Review: The Girls by Emma Cline

Monday 5 September 2016

“So much of desire, at that age, was a willful act. Trying so hard to slur the rough, disappointing edges of boys into the shape of someone we could love. We spoke of our desperate need for them with rote and familiar words, like we were reading lines from a play. Later I would see this: how impersonal and grasping our love was, pinging around the universe, hoping for a host to give form to our wishes.” ― Emma Cline, The Girls

When I started reading The Girls by Emma Cline, I told people I was reading a story based on the Tate-Labianca murders, complete with a gaggle of obedient young female followers and a leader, Russell, echoing the personality and ambitions of Charlie Manson. I learned, quite quickly, that The Girls was anything but, rather it's a careful exploration of girlhood and identity set against the backdrop of a cult.

I read much of The Girls on a rowboat on Christie Lake while my better half fished and I fell in love with Evie Boyd, a curious and lonely teenager with the privilege of boredom and freedom in Northern California during a summer at the end of the 1960s. After catching sight of exotic Suzanne, a few years her senior, Evie finds herself on a run down ranch with a likeminded group of misfits also grappling with their identities and searching for a place to belong.

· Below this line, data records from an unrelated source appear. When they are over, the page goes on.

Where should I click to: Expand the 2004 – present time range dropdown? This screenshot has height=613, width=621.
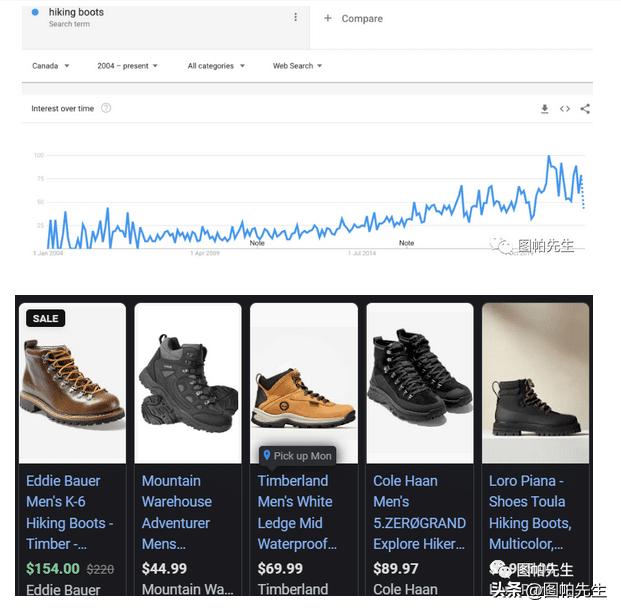click(128, 66)
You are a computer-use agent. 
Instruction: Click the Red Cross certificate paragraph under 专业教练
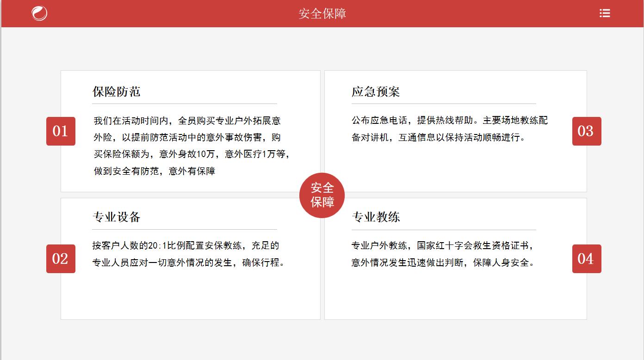tap(443, 254)
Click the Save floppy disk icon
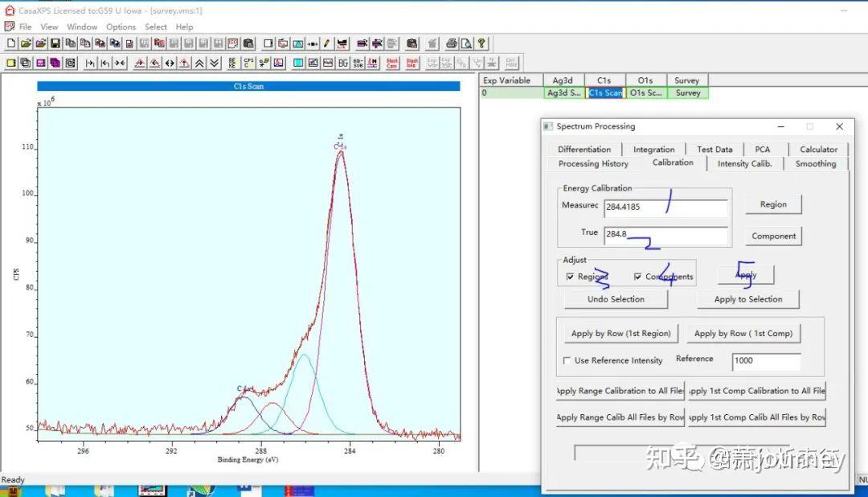The image size is (868, 497). click(55, 43)
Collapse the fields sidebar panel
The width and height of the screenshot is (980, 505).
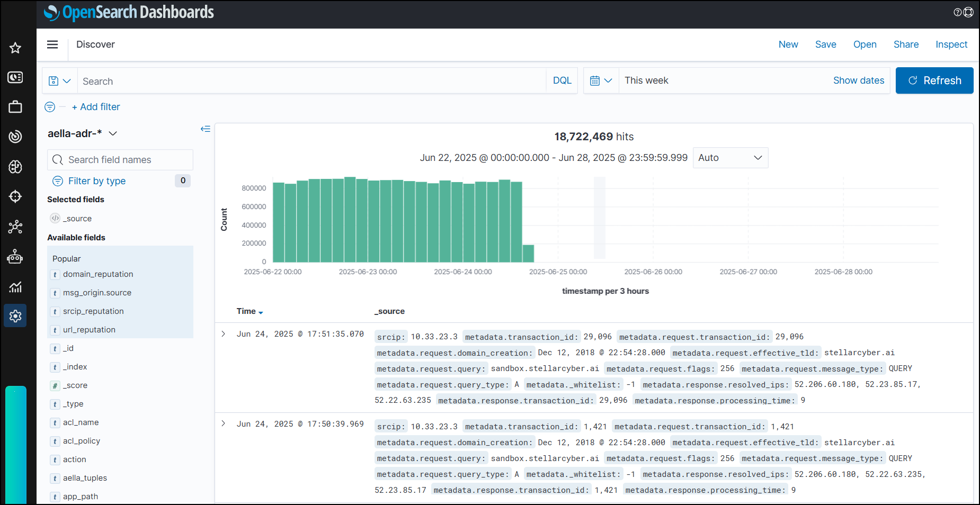pos(206,129)
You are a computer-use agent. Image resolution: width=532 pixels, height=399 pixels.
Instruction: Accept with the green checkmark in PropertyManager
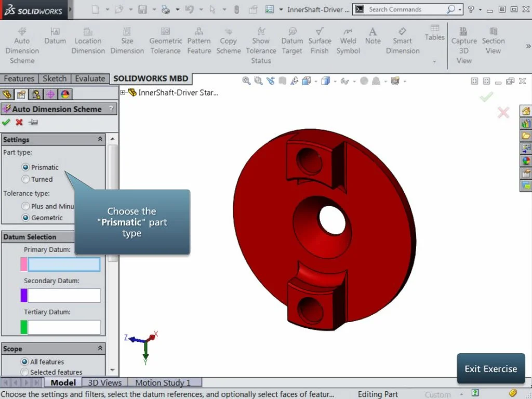coord(6,123)
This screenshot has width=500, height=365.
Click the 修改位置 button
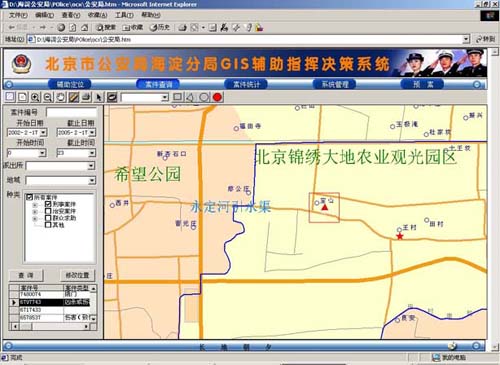coord(77,275)
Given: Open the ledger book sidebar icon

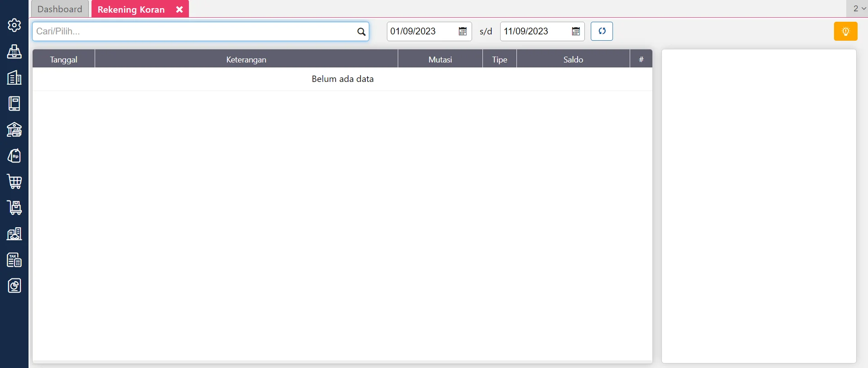Looking at the screenshot, I should (14, 104).
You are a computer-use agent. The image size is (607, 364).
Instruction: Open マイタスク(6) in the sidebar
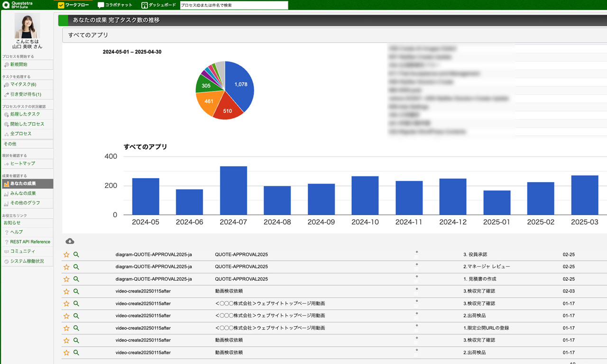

The Girls is hardly about a rabid cult hungry for murder. Instead, it's about place, and the human desire to belong and be part of something. Edie longs to leave behind the normalcy of her daily life and her parents' new lives following a divorce.
 "I may have smiled to myself as I watched the familiar pattern of the town pass, the bus cruising through shade to sunshine. I'd grown up in this place, had the knowledge of it so deep in me that I didn't even know most street names, navigating instead by landmarks, visual or memorial. The corner where my mother had twisted her ankle in a mauve pantsuit. The copse of trees that had always looked vaguely attended by evil. The drugstore with its torn awning. Through the window of that unfamiliar bus, the burr of old carpet under my legs, my hometown seemed scrubbed clean of my presence. It was easy to leave behind." 
The Girls is a brilliant debut by California's Emma Cline. (You may remember, it was at the centre of a bidding war, eventually selling to Random House as part of a three-book deal for a rumoured "$2 million and change"). Cline's prose is so delicate, it reminded me of Us, Conductors, and I found myself jotting down passages on almost every page: "You wanted things and you couldn't help it, because there was only your life, only yourself to wake up with, and how could you ever tell yourself what you wanted was wrong?"

I've written before that most of my favourite books are non-fiction, but every once in a while I find myself gobsmacked by a work of fiction that I can't stop talking about. The Girls is one of those books. It's thoughtful and intelligent, but above all else, it's relatable, a trait I didn't expect from a book loosely based on one of America's most grisly murders.

Read this book. Read it, read it, read it, and let me know how much you love it. I can't imagine you won't.